Last week, the National Football League (NFL), Under Armour, GE and the U.S. Department of Commerce’s National Institute of Standards and Technology (NIST) announced the five winners of Head Health Challenge III, an open innovation competition to support the discovery, design and development of advanced materials that best absorb or dissipate impact. The competition is part of the larger Head Health Initiative – a four-year, $60 million collaboration between GE and the NFL, and one of three open innovation challenges to invest up to $20 million in research and technology development to better understand, identify and protect against brain injuries.

“The winning materials show a great deal of ingenuity in their approaches to energy absorption and have the potential to improve the next generation of protective systems,” said Under Secretary of Commerce for Standards and Technology and NIST Director Willie E. May. “Our NIST experts are looking forward to working with the winning research teams as they further develop their innovative materials.”

The new materials created for the challenge have the potential to improve the performance of protective gear, playing surfaces, and equipment for athletes, members of the military and others.

One of the five winners was the University of Michigan, whose researchers designed a lightweight, multi-layered composite that includes a viscoelastic (exhibiting both viscous and elastic characteristics when undergoing change) material. According to the University of Michigan, this material can be used to help limit the force and impulse of multiple and repeated impact events.

Ellen Arruda, a professor of mechanical engineering at the University of Michigan, and the principal investigator for the project, said that for what her team was trying to accomplish, composites were the natural choice.

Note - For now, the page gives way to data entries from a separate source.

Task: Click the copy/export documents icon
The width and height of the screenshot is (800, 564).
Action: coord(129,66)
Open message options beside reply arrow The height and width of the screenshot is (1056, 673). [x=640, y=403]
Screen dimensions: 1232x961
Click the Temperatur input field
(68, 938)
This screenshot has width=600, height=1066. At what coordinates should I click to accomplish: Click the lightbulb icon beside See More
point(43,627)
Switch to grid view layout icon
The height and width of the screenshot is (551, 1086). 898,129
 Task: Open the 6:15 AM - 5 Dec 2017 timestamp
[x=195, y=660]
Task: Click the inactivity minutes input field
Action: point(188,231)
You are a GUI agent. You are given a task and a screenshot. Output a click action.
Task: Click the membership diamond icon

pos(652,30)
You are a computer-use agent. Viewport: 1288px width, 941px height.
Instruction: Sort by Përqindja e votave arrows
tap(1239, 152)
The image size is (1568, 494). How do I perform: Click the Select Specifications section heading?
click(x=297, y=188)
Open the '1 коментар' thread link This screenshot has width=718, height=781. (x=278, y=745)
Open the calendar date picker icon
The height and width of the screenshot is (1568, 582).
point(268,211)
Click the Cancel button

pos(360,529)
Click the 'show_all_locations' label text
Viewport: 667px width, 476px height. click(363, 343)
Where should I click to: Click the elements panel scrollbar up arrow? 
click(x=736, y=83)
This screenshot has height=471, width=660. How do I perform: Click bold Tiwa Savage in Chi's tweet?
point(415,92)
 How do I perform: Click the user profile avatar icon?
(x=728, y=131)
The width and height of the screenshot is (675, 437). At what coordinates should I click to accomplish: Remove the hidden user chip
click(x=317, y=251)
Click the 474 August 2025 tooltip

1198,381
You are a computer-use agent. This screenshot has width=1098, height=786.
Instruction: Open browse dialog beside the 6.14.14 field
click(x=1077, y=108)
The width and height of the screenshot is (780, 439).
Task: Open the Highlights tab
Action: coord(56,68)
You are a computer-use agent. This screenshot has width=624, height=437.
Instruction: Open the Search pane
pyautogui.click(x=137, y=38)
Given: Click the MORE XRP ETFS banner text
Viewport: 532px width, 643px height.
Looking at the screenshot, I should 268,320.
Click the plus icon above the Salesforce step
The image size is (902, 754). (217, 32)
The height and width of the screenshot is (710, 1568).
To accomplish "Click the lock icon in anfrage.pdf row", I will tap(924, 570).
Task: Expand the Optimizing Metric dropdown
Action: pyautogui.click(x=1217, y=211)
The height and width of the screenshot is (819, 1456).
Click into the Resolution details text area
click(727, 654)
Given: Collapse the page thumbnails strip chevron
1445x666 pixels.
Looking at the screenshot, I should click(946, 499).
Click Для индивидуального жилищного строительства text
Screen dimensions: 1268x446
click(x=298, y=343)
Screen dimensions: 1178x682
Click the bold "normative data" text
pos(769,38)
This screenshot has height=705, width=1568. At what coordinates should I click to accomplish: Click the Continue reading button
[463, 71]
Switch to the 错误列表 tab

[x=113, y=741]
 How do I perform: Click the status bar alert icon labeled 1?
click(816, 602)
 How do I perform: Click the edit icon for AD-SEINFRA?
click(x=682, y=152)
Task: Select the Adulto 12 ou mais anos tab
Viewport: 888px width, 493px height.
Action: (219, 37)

“Composites are attractive in a design challenge … because they offer the flexibility of spatially tuning mechanical and physical properties to achieve optimal performance,” said Arruda.  “In our case we chose the mechanical and physical properties of each layer in the composite with great prejudice.”

Each of the winners will receive $250,000 to advance their work in developing state-of-the-art materials. A panel of leading experts in the field of materials science selected these five winners from 125 entries. One overall Head Health Challenge III winner will be selected from the five awardees to receive a $500,000 grand prize.